Not Reading the Lease Agreement

The lease is a legal binding contract. It goes over much more than just how much rent you pay and how you pay the rent. Your lease contains all the information, rules and guidelines.

Not Maintaining the Yard

The lease states that maintaining the yard is the responsibility of the tenant. If you are renting a home or property that has a yard, you must keep up the yard. This is especially important if the home is in an HOA. If the HOA sends a letter or cuts the yard, it will be charged back to the tenant.

Not Sending in the Property Condition Form

This can cost you a lot of money. It is imperative that you fill out the property condition form within the allotted time by your property manager. When you move out, the property manager will walk the property. Any damage to the property will be the tenant’s responsibility. If you do not fill out, sign and date the property condition form of any damage, even before you move in, the damage could be charged back to you.

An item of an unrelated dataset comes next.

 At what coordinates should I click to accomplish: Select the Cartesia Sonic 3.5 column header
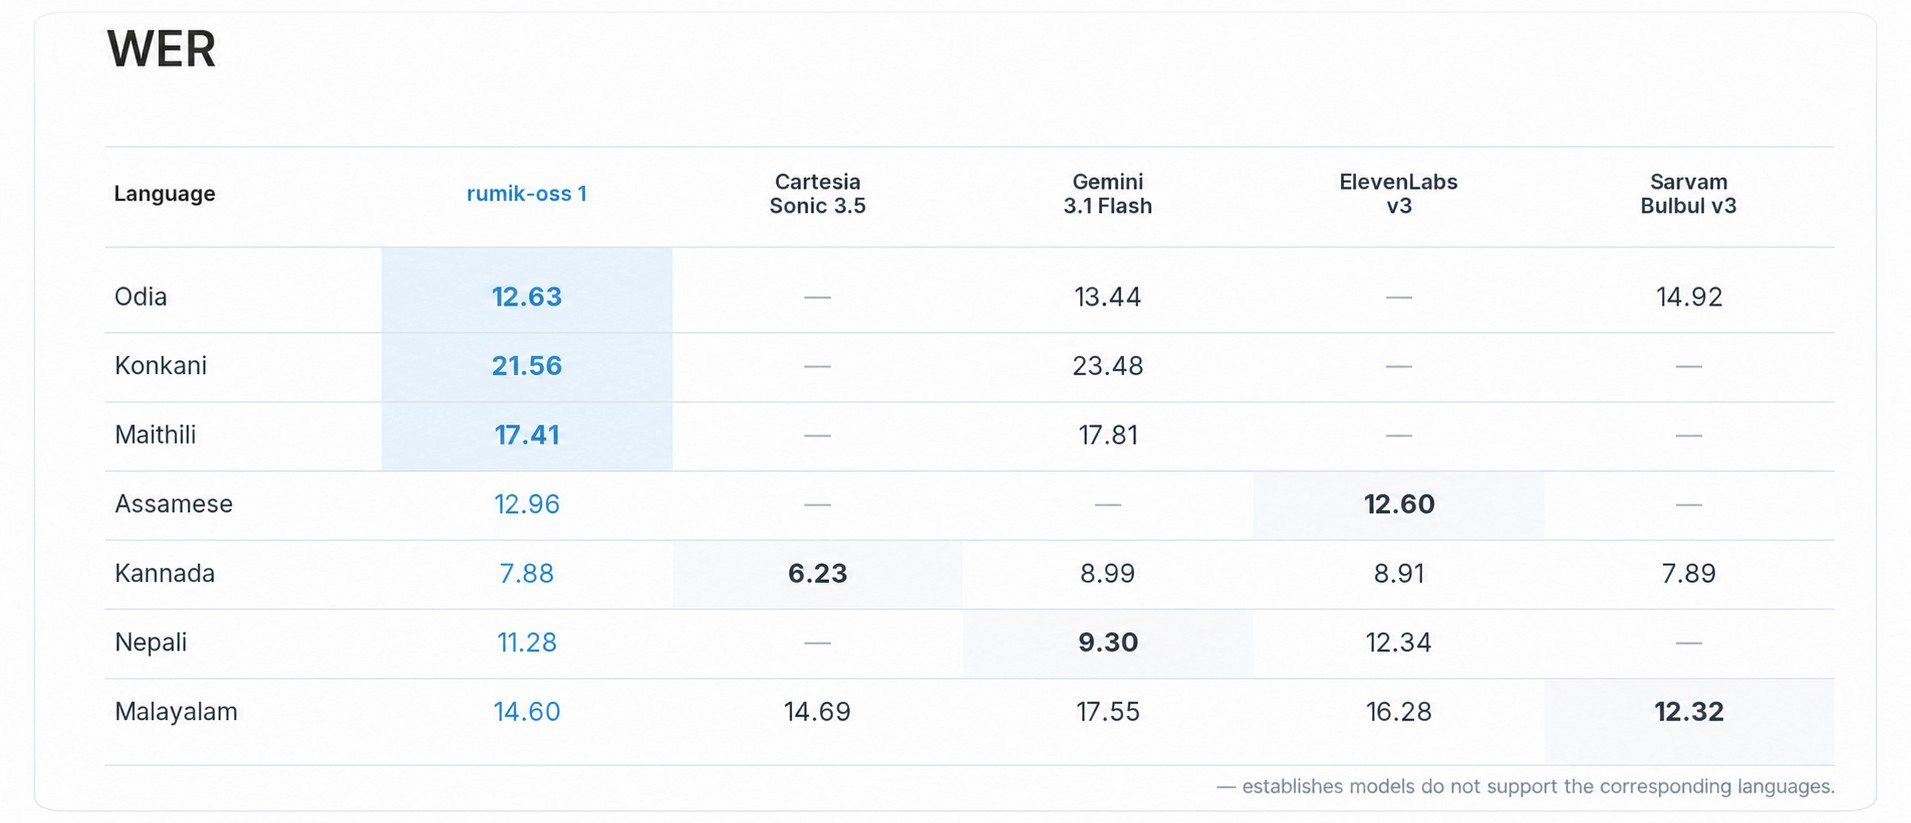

The inventory condition form is the proof that you did not cause the pre-existing damage.

Making Alterations Without Approval

We understand when you move into a property you want to make it your home. However, if you want to change the paint color or make any alterations or renovations, you must get landlords permission in writing. You do not want to be charged for actually improving the property, but that is a very good possibility.

Calling in a Maintenance Ticket

The lease states that all notices must be in writing. Please use the resident portal to enter all work orders. Making a phone call to enter a maintenance ticket, although easy, is not the preferred method.

Not Being Home for a Scheduled Appointment<

If you schedule an appointment with the management company or maintenance company and then you are not home for that appointment, there is a trip charge that the tenant is responsible for.

Not Reporting Maintenance

Some tenants don’t report maintenance because they do not want to pay the maintenance trip charge. However, not calling in a maintenance issue can cause the resident to be charged for the full maintenance job when they move out. Also, the maintenance issue may cause much larger issues that the tenant will be charged.

Not Getting Renters Insurance

A landlord’s insurance policy does not cover the tenant’s personal property. So, if there is a flood or an electric socket burns out your TV, or a water pipe bursts and your valuables get damaged, that is not the responsibility of the landlord. You are responsible for your valuables.

A renter’s insurance policy is very inexpensive. They are typically $10 – $20 per month.

There are many scenarios where renters insurance would help, such as the water bursting or the electrical socket as mentioned above. Other scenarios include, theft, fire or if someone gets injured on the property.